**To do**
Each line below must be reproduced exactly.

(Collected data)
--

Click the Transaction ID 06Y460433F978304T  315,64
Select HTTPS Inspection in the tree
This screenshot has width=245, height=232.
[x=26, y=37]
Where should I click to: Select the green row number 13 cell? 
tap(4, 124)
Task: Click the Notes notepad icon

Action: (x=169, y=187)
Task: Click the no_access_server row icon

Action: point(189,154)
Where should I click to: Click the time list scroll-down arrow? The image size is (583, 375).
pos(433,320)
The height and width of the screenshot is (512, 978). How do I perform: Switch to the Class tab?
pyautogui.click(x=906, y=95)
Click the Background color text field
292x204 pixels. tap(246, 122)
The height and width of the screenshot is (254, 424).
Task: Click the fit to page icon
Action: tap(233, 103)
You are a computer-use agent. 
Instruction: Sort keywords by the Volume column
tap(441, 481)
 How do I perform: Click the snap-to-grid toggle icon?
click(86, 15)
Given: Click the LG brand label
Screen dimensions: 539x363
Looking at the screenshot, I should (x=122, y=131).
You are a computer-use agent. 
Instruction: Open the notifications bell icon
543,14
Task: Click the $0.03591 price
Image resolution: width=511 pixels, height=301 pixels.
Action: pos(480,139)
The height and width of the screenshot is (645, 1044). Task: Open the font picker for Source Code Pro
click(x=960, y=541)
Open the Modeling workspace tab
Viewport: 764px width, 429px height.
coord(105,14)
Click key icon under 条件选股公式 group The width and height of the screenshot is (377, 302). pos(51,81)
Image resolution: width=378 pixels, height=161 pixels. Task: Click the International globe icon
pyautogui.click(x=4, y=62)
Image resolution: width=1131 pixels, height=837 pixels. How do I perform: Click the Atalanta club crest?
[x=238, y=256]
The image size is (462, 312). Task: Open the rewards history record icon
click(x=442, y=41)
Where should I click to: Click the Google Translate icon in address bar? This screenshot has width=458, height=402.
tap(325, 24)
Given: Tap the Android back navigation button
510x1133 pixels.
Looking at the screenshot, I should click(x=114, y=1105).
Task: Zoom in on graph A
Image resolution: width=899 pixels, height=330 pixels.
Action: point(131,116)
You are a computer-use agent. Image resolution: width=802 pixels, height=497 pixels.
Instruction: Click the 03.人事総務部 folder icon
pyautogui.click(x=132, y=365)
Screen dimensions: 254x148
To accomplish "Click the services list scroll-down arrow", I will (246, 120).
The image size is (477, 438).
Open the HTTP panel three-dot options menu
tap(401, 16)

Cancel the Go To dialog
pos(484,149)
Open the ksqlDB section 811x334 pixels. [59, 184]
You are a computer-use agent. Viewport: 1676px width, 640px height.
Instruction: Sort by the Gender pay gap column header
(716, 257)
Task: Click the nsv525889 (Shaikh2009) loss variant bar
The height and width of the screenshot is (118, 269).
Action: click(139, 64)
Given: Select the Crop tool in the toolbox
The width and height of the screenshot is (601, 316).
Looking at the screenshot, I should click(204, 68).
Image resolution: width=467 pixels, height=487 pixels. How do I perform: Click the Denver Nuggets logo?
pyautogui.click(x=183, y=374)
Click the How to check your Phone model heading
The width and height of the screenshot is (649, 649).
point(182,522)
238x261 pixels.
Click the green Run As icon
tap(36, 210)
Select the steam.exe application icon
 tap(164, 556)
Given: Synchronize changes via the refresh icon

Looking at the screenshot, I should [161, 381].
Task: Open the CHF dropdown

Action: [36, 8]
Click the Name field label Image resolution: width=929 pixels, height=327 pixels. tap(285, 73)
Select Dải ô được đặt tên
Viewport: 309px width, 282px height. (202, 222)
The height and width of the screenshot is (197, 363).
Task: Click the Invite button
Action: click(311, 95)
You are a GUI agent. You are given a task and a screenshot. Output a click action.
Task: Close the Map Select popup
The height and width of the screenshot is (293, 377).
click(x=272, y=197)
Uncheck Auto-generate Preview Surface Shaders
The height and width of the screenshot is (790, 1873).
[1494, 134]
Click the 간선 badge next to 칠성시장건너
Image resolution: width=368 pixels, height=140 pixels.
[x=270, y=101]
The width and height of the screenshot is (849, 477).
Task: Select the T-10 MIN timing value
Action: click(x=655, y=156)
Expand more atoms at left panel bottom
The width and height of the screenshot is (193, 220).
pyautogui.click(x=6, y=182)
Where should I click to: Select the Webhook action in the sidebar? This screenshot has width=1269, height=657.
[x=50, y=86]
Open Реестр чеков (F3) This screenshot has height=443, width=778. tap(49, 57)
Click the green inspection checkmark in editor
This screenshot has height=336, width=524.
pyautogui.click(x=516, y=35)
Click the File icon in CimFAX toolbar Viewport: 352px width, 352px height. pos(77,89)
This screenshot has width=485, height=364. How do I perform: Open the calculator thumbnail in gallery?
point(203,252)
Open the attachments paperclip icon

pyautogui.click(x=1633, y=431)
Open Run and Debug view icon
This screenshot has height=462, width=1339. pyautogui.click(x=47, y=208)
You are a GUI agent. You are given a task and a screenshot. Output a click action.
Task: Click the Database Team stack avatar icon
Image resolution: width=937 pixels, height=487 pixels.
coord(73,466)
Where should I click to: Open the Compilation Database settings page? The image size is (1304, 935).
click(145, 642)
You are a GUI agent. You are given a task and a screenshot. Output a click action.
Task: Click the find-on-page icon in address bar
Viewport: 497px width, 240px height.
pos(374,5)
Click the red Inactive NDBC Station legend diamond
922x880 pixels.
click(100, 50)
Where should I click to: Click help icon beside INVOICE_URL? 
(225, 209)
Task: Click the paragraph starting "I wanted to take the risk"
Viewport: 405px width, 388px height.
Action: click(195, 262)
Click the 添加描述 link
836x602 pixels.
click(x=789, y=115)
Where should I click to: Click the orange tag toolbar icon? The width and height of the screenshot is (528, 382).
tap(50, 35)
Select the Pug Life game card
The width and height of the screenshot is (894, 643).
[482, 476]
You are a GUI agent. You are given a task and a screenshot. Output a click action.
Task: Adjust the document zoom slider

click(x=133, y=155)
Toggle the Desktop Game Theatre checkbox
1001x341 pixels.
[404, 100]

--

**Problem solution**
Click the Transaction ID 06Y460433F978304T  315,64
Select HTTPS Inspection in the tree
This screenshot has width=245, height=232.
[x=26, y=37]
Where should I click to: Select the green row number 13 cell? 
tap(4, 124)
Task: Click the Notes notepad icon

Action: (x=169, y=187)
Task: Click the no_access_server row icon

Action: point(189,154)
Where should I click to: Click the time list scroll-down arrow? The image size is (583, 375).
pos(433,320)
The height and width of the screenshot is (512, 978). How do I perform: Switch to the Class tab?
pyautogui.click(x=906, y=95)
Click the Background color text field
292x204 pixels. tap(246, 122)
The height and width of the screenshot is (254, 424).
Task: Click the fit to page icon
Action: tap(233, 103)
You are a computer-use agent. 
Instruction: Sort keywords by the Volume column
tap(441, 481)
 How do I perform: Click the snap-to-grid toggle icon?
click(86, 15)
Given: Click the LG brand label
Screen dimensions: 539x363
Looking at the screenshot, I should (x=122, y=131).
You are a computer-use agent. 
Instruction: Open the notifications bell icon
543,14
Task: Click the $0.03591 price
Image resolution: width=511 pixels, height=301 pixels.
Action: pos(480,139)
The height and width of the screenshot is (645, 1044). Task: Open the font picker for Source Code Pro
click(x=960, y=541)
Open the Modeling workspace tab
Viewport: 764px width, 429px height.
coord(105,14)
Click key icon under 条件选股公式 group The width and height of the screenshot is (377, 302). pos(51,81)
Image resolution: width=378 pixels, height=161 pixels. Task: Click the International globe icon
pyautogui.click(x=4, y=62)
Image resolution: width=1131 pixels, height=837 pixels. How do I perform: Click the Atalanta club crest?
[x=238, y=256]
The image size is (462, 312). Task: Open the rewards history record icon
click(x=442, y=41)
Where should I click to: Click the Google Translate icon in address bar? This screenshot has width=458, height=402.
tap(325, 24)
Given: Tap the Android back navigation button
510x1133 pixels.
Looking at the screenshot, I should click(x=114, y=1105).
Task: Zoom in on graph A
Image resolution: width=899 pixels, height=330 pixels.
Action: point(131,116)
You are a computer-use agent. Image resolution: width=802 pixels, height=497 pixels.
Instruction: Click the 03.人事総務部 folder icon
pyautogui.click(x=132, y=365)
Screen dimensions: 254x148
To accomplish "Click the services list scroll-down arrow", I will (246, 120).
The image size is (477, 438).
Open the HTTP panel three-dot options menu
tap(401, 16)

Cancel the Go To dialog
pos(484,149)
Open the ksqlDB section 811x334 pixels. [59, 184]
You are a computer-use agent. Viewport: 1676px width, 640px height.
Instruction: Sort by the Gender pay gap column header
(716, 257)
Task: Click the nsv525889 (Shaikh2009) loss variant bar
The height and width of the screenshot is (118, 269).
Action: click(139, 64)
Given: Select the Crop tool in the toolbox
The width and height of the screenshot is (601, 316).
Looking at the screenshot, I should click(204, 68).
Image resolution: width=467 pixels, height=487 pixels. How do I perform: Click the Denver Nuggets logo?
pyautogui.click(x=183, y=374)
Click the How to check your Phone model heading
The width and height of the screenshot is (649, 649).
point(182,522)
238x261 pixels.
Click the green Run As icon
tap(36, 210)
Select the steam.exe application icon
 tap(164, 556)
Given: Synchronize changes via the refresh icon

Looking at the screenshot, I should [161, 381].
Task: Open the CHF dropdown

Action: [36, 8]
Click the Name field label Image resolution: width=929 pixels, height=327 pixels. tap(285, 73)
Select Dải ô được đặt tên
Viewport: 309px width, 282px height. (202, 222)
The height and width of the screenshot is (197, 363).
Task: Click the Invite button
Action: click(311, 95)
You are a GUI agent. You are given a task and a screenshot. Output a click action.
Task: Close the Map Select popup
The height and width of the screenshot is (293, 377).
click(x=272, y=197)
Uncheck Auto-generate Preview Surface Shaders
The height and width of the screenshot is (790, 1873).
[1494, 134]
Click the 간선 badge next to 칠성시장건너
Image resolution: width=368 pixels, height=140 pixels.
[x=270, y=101]
The width and height of the screenshot is (849, 477).
Task: Select the T-10 MIN timing value
Action: click(x=655, y=156)
Expand more atoms at left panel bottom
The width and height of the screenshot is (193, 220).
pyautogui.click(x=6, y=182)
Where should I click to: Select the Webhook action in the sidebar? This screenshot has width=1269, height=657.
[x=50, y=86]
Open Реестр чеков (F3) This screenshot has height=443, width=778. tap(49, 57)
Click the green inspection checkmark in editor
This screenshot has height=336, width=524.
pyautogui.click(x=516, y=35)
Click the File icon in CimFAX toolbar Viewport: 352px width, 352px height. pos(77,89)
This screenshot has width=485, height=364. How do I perform: Open the calculator thumbnail in gallery?
point(203,252)
Open the attachments paperclip icon

pyautogui.click(x=1633, y=431)
Open Run and Debug view icon
This screenshot has height=462, width=1339. pyautogui.click(x=47, y=208)
You are a GUI agent. You are given a task and a screenshot. Output a click action.
Task: Click the Database Team stack avatar icon
Image resolution: width=937 pixels, height=487 pixels.
coord(73,466)
Where should I click to: Open the Compilation Database settings page? The image size is (1304, 935).
click(145, 642)
You are a GUI agent. You are given a task and a screenshot. Output a click action.
Task: Click the find-on-page icon in address bar
Viewport: 497px width, 240px height.
pos(374,5)
Click the red Inactive NDBC Station legend diamond
922x880 pixels.
click(100, 50)
Where should I click to: Click help icon beside INVOICE_URL? 
(225, 209)
Task: Click the paragraph starting "I wanted to take the risk"
Viewport: 405px width, 388px height.
Action: click(195, 262)
Click the 添加描述 link
836x602 pixels.
click(x=789, y=115)
Where should I click to: Click the orange tag toolbar icon? The width and height of the screenshot is (528, 382).
tap(50, 35)
Select the Pug Life game card
The width and height of the screenshot is (894, 643).
[482, 476]
You are a GUI agent. You are given a task and a screenshot. Output a click action.
Task: Adjust the document zoom slider

click(x=133, y=155)
Toggle the Desktop Game Theatre checkbox
1001x341 pixels.
[404, 100]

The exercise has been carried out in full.